**Work instruction:**
Copy each line that includes the string "agent" from the material into your answer.

**Recorded data:**
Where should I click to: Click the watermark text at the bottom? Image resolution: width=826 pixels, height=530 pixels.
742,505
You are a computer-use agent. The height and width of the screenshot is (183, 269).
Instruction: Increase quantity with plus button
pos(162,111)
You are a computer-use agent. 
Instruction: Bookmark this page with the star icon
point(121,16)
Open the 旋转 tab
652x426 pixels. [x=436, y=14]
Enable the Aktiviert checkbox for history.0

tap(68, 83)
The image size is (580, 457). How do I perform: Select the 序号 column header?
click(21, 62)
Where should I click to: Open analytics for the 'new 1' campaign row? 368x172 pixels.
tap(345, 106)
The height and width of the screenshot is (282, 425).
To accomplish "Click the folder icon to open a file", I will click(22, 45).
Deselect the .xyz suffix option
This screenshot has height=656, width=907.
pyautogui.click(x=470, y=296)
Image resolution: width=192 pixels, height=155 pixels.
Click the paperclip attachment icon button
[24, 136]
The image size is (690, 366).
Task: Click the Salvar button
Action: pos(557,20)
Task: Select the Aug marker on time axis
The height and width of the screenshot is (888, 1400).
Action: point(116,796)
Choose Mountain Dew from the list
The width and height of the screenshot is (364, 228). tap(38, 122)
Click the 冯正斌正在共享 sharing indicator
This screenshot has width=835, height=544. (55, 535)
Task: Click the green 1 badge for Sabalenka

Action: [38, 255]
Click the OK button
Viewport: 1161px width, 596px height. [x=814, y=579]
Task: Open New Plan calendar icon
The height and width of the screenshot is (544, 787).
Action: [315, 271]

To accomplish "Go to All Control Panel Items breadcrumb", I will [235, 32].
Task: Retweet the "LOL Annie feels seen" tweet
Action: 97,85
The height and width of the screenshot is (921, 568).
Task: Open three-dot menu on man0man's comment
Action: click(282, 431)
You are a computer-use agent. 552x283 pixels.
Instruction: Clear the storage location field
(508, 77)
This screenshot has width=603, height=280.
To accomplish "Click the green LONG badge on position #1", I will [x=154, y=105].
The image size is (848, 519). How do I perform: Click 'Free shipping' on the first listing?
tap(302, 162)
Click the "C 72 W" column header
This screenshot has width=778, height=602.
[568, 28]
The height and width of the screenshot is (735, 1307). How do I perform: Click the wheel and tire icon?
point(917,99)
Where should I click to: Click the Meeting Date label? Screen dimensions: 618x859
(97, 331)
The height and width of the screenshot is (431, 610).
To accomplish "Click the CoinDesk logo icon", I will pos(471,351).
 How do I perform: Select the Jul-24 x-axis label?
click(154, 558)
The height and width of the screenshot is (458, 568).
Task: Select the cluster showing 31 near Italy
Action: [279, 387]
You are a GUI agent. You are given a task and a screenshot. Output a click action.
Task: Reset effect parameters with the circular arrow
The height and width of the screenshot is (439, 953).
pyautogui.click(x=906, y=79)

**Solved problem:**
You are a computer-use agent. The height and width of the screenshot is (183, 269).
You are a computer-use agent. 
You are a computer-use agent. 552x283 pixels.
You are a GUI agent. You are given a task and a screenshot. Output a click action.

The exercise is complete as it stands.